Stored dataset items

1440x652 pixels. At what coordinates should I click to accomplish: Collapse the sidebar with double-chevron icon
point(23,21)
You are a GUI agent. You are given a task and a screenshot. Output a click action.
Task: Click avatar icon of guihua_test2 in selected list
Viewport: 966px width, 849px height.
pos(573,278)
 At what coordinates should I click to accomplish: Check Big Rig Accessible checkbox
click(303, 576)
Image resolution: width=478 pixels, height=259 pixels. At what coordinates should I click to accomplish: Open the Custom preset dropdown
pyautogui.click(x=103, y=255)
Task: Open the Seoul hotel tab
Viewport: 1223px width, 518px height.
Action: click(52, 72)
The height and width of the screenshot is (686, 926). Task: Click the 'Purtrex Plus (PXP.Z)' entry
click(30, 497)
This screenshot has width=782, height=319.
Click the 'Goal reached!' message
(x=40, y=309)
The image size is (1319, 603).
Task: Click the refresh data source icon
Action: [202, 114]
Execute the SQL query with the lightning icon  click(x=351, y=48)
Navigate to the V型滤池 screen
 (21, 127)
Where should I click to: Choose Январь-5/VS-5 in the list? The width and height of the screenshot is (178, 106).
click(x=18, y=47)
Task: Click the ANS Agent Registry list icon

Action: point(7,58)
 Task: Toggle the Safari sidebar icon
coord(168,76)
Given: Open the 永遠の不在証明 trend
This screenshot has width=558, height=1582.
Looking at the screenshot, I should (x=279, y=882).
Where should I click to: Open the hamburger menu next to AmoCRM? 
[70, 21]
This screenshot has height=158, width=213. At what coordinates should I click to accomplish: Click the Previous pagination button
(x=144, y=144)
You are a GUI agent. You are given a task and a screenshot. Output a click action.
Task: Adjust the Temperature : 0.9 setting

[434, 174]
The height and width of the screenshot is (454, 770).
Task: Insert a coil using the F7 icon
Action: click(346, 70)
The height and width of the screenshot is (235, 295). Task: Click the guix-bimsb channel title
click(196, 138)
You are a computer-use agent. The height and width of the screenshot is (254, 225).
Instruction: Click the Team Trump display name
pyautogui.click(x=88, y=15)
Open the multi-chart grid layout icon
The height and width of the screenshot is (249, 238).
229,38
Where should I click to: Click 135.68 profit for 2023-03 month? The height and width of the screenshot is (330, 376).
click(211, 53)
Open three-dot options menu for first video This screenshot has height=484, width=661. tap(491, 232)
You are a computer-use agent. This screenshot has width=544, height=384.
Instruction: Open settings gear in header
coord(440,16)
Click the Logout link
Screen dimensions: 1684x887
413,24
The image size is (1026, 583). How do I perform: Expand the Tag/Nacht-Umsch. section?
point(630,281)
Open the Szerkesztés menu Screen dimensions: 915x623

■ PROBLEM STATEMENT
Make an exact transcription of the entries.

■ COMPLETED EXERCISE
1440x652 pixels. At what coordinates should I click to accomplish: Collapse the sidebar with double-chevron icon
point(23,21)
You are a GUI agent. You are given a task and a screenshot. Output a click action.
Task: Click avatar icon of guihua_test2 in selected list
Viewport: 966px width, 849px height.
pos(573,278)
 At what coordinates should I click to accomplish: Check Big Rig Accessible checkbox
click(303, 576)
Image resolution: width=478 pixels, height=259 pixels. At what coordinates should I click to accomplish: Open the Custom preset dropdown
pyautogui.click(x=103, y=255)
Task: Open the Seoul hotel tab
Viewport: 1223px width, 518px height.
Action: click(52, 72)
The height and width of the screenshot is (686, 926). Task: Click the 'Purtrex Plus (PXP.Z)' entry
click(30, 497)
This screenshot has width=782, height=319.
Click the 'Goal reached!' message
(x=40, y=309)
The image size is (1319, 603).
Task: Click the refresh data source icon
Action: [202, 114]
Execute the SQL query with the lightning icon  click(x=351, y=48)
Navigate to the V型滤池 screen
 (21, 127)
Where should I click to: Choose Январь-5/VS-5 in the list? The width and height of the screenshot is (178, 106).
click(x=18, y=47)
Task: Click the ANS Agent Registry list icon

Action: point(7,58)
 Task: Toggle the Safari sidebar icon
coord(168,76)
Given: Open the 永遠の不在証明 trend
This screenshot has width=558, height=1582.
Looking at the screenshot, I should (x=279, y=882).
Where should I click to: Open the hamburger menu next to AmoCRM? 
[70, 21]
This screenshot has height=158, width=213. At what coordinates should I click to accomplish: Click the Previous pagination button
(x=144, y=144)
You are a GUI agent. You are given a task and a screenshot. Output a click action.
Task: Adjust the Temperature : 0.9 setting

[434, 174]
The height and width of the screenshot is (454, 770).
Task: Insert a coil using the F7 icon
Action: click(346, 70)
The height and width of the screenshot is (235, 295). Task: Click the guix-bimsb channel title
click(196, 138)
You are a computer-use agent. The height and width of the screenshot is (254, 225).
Instruction: Click the Team Trump display name
pyautogui.click(x=88, y=15)
Open the multi-chart grid layout icon
The height and width of the screenshot is (249, 238).
229,38
Where should I click to: Click 135.68 profit for 2023-03 month? The height and width of the screenshot is (330, 376).
click(211, 53)
Open three-dot options menu for first video This screenshot has height=484, width=661. tap(491, 232)
You are a computer-use agent. This screenshot has width=544, height=384.
Instruction: Open settings gear in header
coord(440,16)
Click the Logout link
Screen dimensions: 1684x887
413,24
The image size is (1026, 583). How do I perform: Expand the Tag/Nacht-Umsch. section?
point(630,281)
Open the Szerkesztés menu Screen dimensions: 915x623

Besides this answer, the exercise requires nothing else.